A Public Forum with Free Speech

Of course, the cyber-left would again mention that the tech platforms are privately owned. But, just a few years ago, in Packingham v. North Carolina, the Supreme Court called the internet the “modern public square.” Similarly, in 2019, the Supreme Court’s four liberal justices claimed that “[t]he right to convey expressive content using someone else’s physical infrastructure is not new.” And the tech giants certainly seem like the type of public forum (town squares and sidewalks, for example) that have always been open to free speech, regardless of who owns them. Indeed, the surgeon general calls them a digital environment.

The cyber-left would say that nobody has designated any tech platform as a public forum yet. Haven’t they, though? Wasn’t that the point of the Communications Decency Act of 1996? After all, that was the law that provided tech platforms with immunity for agreeing to host the speech of the broader public — a global community message board, if you will — instead of being treated as the publishers of speech. The modern internet would not exist without that law.

In any event, nobody ever declared that town squares and sidewalks would be the place for people to gather and speak about the issues of the day. They developed organically, in response to the populace. Hence the Supreme Court’s 1939 statement that “[w]herever the title of streets and parks may rest, they have immemorially been held in trust for the use of the public and, time out of mind, have been used for purposes of assembly, communicating thoughts between citizens, and discussing public questions.” The same is true of cyberspace, once dubbed the “Information Superhighway.” That may have happened faster online than it did with town squares and sidewalks, but it does not make the tech platforms any less of a public forum.
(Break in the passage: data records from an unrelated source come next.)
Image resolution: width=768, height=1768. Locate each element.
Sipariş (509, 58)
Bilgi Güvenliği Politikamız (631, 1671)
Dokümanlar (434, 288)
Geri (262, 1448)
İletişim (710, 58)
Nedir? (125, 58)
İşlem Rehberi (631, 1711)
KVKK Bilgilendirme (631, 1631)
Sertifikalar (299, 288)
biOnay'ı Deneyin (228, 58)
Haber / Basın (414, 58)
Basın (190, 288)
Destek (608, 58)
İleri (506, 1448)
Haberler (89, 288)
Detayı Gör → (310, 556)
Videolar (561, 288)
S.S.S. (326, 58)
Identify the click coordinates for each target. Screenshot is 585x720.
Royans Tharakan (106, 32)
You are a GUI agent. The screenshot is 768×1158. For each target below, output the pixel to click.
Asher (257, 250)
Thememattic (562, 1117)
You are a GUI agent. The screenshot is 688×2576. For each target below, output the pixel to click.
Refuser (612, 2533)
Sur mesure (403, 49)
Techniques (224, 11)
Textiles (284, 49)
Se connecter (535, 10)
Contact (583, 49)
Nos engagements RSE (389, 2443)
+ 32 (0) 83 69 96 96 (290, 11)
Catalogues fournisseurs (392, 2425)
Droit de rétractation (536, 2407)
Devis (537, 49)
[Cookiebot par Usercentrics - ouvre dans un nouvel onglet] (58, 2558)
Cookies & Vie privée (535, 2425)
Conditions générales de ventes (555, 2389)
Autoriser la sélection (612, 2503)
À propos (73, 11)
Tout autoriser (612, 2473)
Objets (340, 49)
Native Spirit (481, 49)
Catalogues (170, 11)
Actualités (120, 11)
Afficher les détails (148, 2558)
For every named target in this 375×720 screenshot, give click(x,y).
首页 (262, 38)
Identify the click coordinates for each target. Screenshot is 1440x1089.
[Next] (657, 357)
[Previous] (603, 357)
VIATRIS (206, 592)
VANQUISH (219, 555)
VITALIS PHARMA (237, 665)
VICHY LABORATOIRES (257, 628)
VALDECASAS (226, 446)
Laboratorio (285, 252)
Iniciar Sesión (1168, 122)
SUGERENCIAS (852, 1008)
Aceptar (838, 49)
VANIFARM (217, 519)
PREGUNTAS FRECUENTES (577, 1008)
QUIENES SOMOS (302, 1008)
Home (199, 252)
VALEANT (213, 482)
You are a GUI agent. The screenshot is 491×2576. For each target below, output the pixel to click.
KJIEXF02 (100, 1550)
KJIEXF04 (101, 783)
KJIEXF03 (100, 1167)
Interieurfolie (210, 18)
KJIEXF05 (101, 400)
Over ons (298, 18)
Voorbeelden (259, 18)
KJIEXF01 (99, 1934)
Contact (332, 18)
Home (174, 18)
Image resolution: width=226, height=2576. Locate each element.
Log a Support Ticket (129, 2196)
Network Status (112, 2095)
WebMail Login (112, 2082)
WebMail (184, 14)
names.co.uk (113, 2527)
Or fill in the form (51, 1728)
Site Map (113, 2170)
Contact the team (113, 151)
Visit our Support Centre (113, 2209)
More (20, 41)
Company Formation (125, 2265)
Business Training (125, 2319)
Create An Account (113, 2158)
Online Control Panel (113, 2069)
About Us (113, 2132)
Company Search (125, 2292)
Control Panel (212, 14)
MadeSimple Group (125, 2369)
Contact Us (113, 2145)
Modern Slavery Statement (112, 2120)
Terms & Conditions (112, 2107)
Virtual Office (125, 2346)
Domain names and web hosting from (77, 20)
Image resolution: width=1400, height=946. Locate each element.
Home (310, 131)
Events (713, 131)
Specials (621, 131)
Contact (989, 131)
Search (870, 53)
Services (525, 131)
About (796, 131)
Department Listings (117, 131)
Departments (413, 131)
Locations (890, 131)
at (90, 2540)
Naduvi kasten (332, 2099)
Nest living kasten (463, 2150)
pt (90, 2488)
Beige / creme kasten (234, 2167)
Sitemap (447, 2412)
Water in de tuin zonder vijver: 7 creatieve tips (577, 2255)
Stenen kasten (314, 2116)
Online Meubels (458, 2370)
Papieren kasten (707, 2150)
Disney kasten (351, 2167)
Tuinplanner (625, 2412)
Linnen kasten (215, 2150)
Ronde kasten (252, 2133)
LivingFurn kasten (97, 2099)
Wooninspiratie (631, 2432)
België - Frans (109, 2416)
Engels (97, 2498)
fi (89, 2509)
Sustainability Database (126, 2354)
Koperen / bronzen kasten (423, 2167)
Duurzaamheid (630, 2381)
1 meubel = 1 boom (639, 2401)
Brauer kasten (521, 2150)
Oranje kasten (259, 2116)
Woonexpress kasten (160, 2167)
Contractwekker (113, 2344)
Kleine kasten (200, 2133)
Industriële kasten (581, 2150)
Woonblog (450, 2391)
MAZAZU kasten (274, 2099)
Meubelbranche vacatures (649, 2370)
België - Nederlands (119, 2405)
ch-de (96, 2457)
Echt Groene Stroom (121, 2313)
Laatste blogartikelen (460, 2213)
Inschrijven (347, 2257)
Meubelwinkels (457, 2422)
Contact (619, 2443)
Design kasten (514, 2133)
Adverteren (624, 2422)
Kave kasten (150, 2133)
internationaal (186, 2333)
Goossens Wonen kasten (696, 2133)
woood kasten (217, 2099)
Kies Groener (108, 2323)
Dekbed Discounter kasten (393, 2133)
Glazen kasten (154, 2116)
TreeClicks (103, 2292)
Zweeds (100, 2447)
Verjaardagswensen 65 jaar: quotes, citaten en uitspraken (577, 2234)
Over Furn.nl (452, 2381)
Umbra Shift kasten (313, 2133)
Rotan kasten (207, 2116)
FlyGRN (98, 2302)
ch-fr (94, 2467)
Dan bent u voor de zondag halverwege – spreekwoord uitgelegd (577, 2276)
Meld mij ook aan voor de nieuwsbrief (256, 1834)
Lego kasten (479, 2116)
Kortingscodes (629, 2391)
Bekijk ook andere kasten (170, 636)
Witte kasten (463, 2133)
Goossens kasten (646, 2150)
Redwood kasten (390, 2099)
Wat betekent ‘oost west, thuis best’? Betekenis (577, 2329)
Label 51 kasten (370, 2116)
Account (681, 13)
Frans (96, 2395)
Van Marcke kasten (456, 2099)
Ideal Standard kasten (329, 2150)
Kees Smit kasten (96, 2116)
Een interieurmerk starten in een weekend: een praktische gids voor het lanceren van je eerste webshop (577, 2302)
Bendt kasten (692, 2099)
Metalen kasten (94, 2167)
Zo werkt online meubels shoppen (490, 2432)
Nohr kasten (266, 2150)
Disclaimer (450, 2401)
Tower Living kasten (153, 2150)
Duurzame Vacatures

No doubt the Supreme Court will be wary of declaring tech platforms to be public forums. It does not fit the judicial philosophy of conservative institutionalists like Chief Justice John Roberts. Justice Anthony Kennedy, Packingham’s author, would have liked the argument, but he retired and was replaced by a justice (Brett Kavanaugh) who has shown little interest in free-speech issues. In fact, it was Kavanaugh who wrote the anti-free speech opinion in the 2019 case Manhattan Community Access Corporation v. Halleck.

But designating tech platforms to be public forums would be smart. Missouri v. Biden involves the difficult distinction between government speech, which the law encourages, and government coercion, which the law prohibits. That is why the Supreme Court stayed the injunction the Fifth Circuit issued against government officials. Instead of focusing on the government speech versus government coercion distinction, the Supreme Court should recognize that tech platforms are public forums in which viewpoint discrimination is always prohibited but in which otherwise reasonable time, place, and manner restrictions are valid.

And that is why Kennedy v. Google matters. It goes beyond the government speech versus government coercion distinction that may haunt the free speech advocates in Missouri v. Biden. It focuses on what freedom of speech means in the American political process. It’s time for the Supreme Court to consider those issues, and to define what freedom of speech will mean for Americans in the digital age.